# kaal:claim:4796714-035

**Claim.** AI learning is degraded by Web2 platforms because their engagement driven algorithms amplify extreme viewpoints and negativity, so the human sentiment and ethics the models absorb from that data are systematically distorted.

**Type.** mechanism  **Support.** argued

**Holds when.**

- applies to models trained on unfiltered web and social media data
- arises from engagement optimization in Web2 platforms

**Source quote.**

> AI learning is afflicted by web2 systems that bring out suboptimal human generated outcomes. WEB2 platforms often amplify extreme viewpoints and negativity due to their engagement-driven algorithms, presenting a distorted view of human sentiment and ethics.
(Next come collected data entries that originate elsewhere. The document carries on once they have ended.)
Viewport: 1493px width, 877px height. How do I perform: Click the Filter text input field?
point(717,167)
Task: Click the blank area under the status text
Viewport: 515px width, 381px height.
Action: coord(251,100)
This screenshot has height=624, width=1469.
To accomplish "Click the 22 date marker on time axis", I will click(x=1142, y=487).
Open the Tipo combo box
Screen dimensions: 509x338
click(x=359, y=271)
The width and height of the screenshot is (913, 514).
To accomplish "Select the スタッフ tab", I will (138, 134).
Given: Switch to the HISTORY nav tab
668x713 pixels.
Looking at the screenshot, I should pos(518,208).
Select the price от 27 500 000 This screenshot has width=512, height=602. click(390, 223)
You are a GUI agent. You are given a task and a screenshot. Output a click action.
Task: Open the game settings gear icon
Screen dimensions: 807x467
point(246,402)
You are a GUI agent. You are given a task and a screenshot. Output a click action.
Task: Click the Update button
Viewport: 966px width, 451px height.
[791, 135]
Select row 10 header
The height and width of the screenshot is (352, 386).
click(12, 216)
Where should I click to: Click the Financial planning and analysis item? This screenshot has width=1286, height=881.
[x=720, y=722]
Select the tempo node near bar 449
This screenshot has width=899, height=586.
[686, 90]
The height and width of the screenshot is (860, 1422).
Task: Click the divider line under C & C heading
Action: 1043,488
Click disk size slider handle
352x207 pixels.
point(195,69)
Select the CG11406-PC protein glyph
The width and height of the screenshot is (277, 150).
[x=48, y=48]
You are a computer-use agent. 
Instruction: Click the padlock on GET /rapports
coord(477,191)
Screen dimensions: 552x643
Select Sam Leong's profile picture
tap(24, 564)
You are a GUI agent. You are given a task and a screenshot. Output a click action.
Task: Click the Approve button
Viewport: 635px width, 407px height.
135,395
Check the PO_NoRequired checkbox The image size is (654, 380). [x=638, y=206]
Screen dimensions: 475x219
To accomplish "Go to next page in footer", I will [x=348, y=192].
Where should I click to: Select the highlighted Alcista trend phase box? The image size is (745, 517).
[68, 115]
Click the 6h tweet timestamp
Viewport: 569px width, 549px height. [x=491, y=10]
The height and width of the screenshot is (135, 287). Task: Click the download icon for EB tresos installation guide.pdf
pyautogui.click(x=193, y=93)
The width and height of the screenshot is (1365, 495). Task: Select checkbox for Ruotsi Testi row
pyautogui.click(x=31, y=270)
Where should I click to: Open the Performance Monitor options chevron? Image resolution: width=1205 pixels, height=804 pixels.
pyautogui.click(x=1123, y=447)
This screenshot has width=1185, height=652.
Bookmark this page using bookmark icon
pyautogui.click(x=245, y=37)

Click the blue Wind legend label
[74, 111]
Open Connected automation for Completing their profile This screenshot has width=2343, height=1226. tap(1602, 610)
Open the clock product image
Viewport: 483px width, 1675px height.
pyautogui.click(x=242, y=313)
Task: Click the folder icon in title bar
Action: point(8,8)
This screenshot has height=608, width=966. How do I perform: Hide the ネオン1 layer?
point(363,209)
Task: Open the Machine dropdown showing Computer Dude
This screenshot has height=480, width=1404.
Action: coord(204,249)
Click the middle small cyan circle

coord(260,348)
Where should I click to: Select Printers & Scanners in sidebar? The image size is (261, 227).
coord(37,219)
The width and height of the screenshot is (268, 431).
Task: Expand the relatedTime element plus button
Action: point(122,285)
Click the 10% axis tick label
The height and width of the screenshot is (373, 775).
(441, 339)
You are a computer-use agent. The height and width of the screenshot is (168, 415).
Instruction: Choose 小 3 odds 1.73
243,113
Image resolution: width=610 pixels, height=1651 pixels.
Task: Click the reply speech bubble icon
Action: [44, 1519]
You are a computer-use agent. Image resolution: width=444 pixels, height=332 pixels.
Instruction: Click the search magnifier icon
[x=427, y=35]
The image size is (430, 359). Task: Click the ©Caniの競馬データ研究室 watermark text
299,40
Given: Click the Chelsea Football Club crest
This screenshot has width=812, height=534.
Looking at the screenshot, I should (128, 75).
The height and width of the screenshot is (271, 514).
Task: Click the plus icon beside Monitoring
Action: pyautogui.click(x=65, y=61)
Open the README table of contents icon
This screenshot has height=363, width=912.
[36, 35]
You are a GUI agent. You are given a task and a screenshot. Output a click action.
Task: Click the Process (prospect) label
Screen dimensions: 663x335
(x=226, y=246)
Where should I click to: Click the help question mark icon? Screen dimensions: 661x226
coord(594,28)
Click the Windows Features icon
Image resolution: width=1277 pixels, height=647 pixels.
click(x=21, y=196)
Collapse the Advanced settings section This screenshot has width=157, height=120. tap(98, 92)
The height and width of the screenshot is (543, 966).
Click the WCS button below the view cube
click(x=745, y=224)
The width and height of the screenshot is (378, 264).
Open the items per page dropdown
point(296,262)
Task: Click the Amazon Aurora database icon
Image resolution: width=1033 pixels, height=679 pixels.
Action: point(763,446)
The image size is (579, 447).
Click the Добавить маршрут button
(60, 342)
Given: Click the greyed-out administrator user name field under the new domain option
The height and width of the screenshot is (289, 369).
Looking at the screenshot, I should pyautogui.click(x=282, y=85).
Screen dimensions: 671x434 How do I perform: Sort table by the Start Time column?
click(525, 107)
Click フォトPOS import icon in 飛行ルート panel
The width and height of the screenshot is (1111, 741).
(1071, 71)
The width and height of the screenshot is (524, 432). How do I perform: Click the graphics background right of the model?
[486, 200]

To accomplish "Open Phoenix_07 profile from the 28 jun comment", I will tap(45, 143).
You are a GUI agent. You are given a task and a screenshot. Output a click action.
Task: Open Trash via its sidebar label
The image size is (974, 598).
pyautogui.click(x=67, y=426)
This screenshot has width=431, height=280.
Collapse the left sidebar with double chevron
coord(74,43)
**From.** Wulf A. Kaal, *AI Governance* (2024), Avoiding WEB2 Inadvertent AI Learning Mistakes through WDAG AI Learning, page 46

**Cite as.** Wulf A. Kaal, AI Governance (2024). SSRN: https://ssrn.com/abstract=4796714

**Verify.** sha256 of source PDF `59fa63bae179e8f9b6b8efbdf90cee28400276512a1b04f9f579a48641305c93` at https://raw.githubusercontent.com/wulfkaal/Academic-Papers/main/papers/pdf/Kaal%20-%202024%20-%20AI%20Governance.pdf

**Failure mode.** engagement driven data distortion  (family: ai-model-and-training-failure)

**Topics.** ai-and-agents, education-and-practice

**Keywords.** web2, engagement-algorithms, training-data, value-alignment, ai-ethics

**Canonical form.** This markdown file is the canonical hashed representation of the claim. Its sha256 is the content hash used for attestation.